Proteomics analysis for the LDs-enriched NP cells. (A) Workflow of BODIPY staining and flow cytometry sorting for BODIPY-low and -high NP cells. (B) Principal component analysis (PCA) analysis for proteomics. (C) Volcano plots show significantly differentially expressed proteins. (D) KEGG analysis of the different proteins were related to “IL-17 pathway.” (E and F) Immunohistochemical staining and corresponding statistical qualification of IL-17 expression in human NP tissues. Scale bar= 50 μm. BODIPY, boron-dipyrromethene; LD, lipid droplet; NP, nucleus pulposus; TEM, transmission electron microscopy; PC, principal component; KEGG, Kyoto Encyclopedia of Genes and Genomes; FC, fold change; IL, interleukin; pLP, predominant lipids peak. Compared to non-pLP group, ***p<0.001.

Fig. 5.

Inhibition of the IL-17 pathway blocks the inflammatory pathway. (A and B) Immunohistochemical staining and corresponding statistical qualification of IL-6, IL-1β, TNF-α, and PGE2 positive cells. Scale bar=50 μm. (C) Inhibition of the IL-17 pathway blocks the expression of IL-6, IL-1β, TNF-α, and PGE2 in BODIPY-high NP cells. (D) Inhibition of the IL-17 pathway blocks the expression of IL-6, IL-1β, TNF-α, and PGE2 in pLP group NP cells. pLP, predominant lipids peak; IL, interleukin; TNF-α, tumor necrosis factor-alpha; PGE2, prostaglandin E2; BODIPY, boron-dipyrromethene; NP, nucleus pulposus. Compared to non-pLP or Bodipy-high group, ***p<0.001.

Fig. 6.

Association between the patient-reported symptoms and LDs-IL-17 pathway. (A) Association between the preoperative patient-reported symptoms and relative TG contents. (B) Association between the preoperative patient-reported symptoms and the expression of IL-17. LD, lipid droplet; IL, interleukin; TG, triglyceride; VAS, visual analogue scale.

Table 1.

Univariate analysis of demographics and magnetic resonance findings in patients of pLP and non-pLP group

Variable pLP (n = 26) Non-pPL (n = 31) p-value
Age (yr) 66.5 ± 7.8 66.9 ± 6.9 0.838
Sex, female:male 12:14 13:18 0.794
BMI (kg/m2) 24.6 ± 2.3 24.8 ± 2.4 0.751
Diagnosis 0.755
 Disc herniation/stenosis 20 (76.9) 25(80.7)
 Degenerative spondylolisthesis 6 (23.1) 6 (19.3)
Comorbidities 0.758
 Hypertension 15 (55.7) 19 (61.3)
 Diabetes 8 (30.8) 10 (32.2)
 Dyslipidemia 9 (34.6) 11 (35.5)
 Heart disease 3 (11.5) 3 (9.7)
 Pulmonary disease 4 (15.3) 3 (9.7)
 No. of comorbidities 1.5 ± 1.1 1 .6 ± 1.3
Surgical level 0.792
 L4–5 12 (46.2) 16 (51.6)
 L5–S1 14 (53.8) 15 (49.4)
Modic changes 0.034
 Absent 9 (34.6) 20 (64.5)
 Modic change 17 (65.4) 11 (35.6)
Disc degeneration 0.757
 Early-stage 5 (19.2) 7 (22.6)
 Advanced-stage 21 (80.8) 24 (77.4)
Disc height 0.24 ± 0.06 0.27 ± 0.07 0.09

Values are presented as mean±standard deviation or number (%).
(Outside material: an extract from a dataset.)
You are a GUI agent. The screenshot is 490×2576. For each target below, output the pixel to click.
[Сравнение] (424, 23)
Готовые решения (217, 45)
pLP, predominant lipids peak; BMI, body mass index.

Table 2.

Multivariate linear regression analysis of potential contributing factors and VAS-back scores

Variable β (95% CI) p-value
Age -0.093 (-0.077 to 0.033) 0.430
Sex -0.060 (-1.028 to 0.622) 0.623
BMI -0.129 (-0.269 to 0.078) 0.276
Disc degeneration -0.054 (-0.453 to 0.284) 0.646
Modic change -0.123 (-1.262 to 0.434) 0.331
IL-17 positive rate 0.373 (0.004–0.049) 0.021
Relative TG contents 0.323 (0.006–0.721) 0.046

VAS, visual analogue scale; CI, confidence interval; BMI, body mass index; IL, interleukin; TG, triglyceride.

Table 3.

Multivariate linear regression analysis of potential contributing factors and ODI scores

Variable β (95% CI) p-value
Age 0.176 (-0.083 to 0.606) 0.113
Sex -0.045 (-6.127 to 4.815) 0.707
BMI 0.148 (-0.397 to 1.771) 0.209
Disc degeneration 0.020 (-2.106 to 2.501) 0.864
Modic change -0.006 (-5.437 to 5.164) 0.959
IL-17 positive rate 0.316 (0.002–0.281) 0.047
Relative TG contents 0.335 (0.155–4.625) 0.037

ODI, Oswestry Disability Index; CI, confidence interval; BMI, body mass index; IL, interleukin; TG, triglyceride.